"I am glad she is, I want her to know what you are."
"I do know," faltered Lesbia, weakly, "and oh!"--she covered her face to sink in a passion of tears on the sofa--"it is shameful: shameful."
Mrs. Walker looked at Hale, still defiant and hard-faced. "I would have spared you this for the girl's sake," she breathed, "but she caught you red-handed, so there is nothing to conceal." With a stern look at him, she glided to the sofa and took the shrinking, fragile form of the unhappy girl in her strong arms: "Lesbia, my love," she said tenderly, and the change in her voice was extraordinary, "I have come to stand by you. That man is not fit to have charge of you. Come with me, to-night, to Medmenham."
"Oh no--no--George----"
"George knows all that you know, that I know. He was present when Lady Charvington came to tell us of what had taken place."
"And George despises me," wept Lesbia, burying her face in Mrs. Walker's bosom.
"Don't be ridiculous, child, don't be foolish.

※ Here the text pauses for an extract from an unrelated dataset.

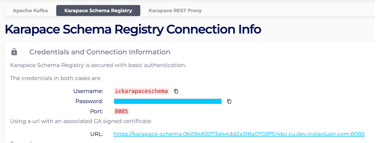Image resolution: width=376 pixels, height=143 pixels.
Task: Click 'The credentials in both cases are' text
Action: pos(56,78)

How can he despise you when you are innocent and he loves you?"
"Loves me--loves me," Lesbia looked up startled; "but he refused to renew our engagement although I abased myself to the dust to regain him."
"I think George will be able to explain why he acted in that way," she whispered. "In a few minutes you will meet George under the chestnut tree where he proposed to you. It's an idea of his that he should explain himself there and there renew the engagement. We both arranged to come here to-night and were to drive over. But at the last moment George took to his boat and is now rowing down the river to meet you under the trysting-tree. I drove over."
"Oh!" Lesbia sat up, smiles breaking through her tears. This was a gleam of sunshine indeed. "George is coming back."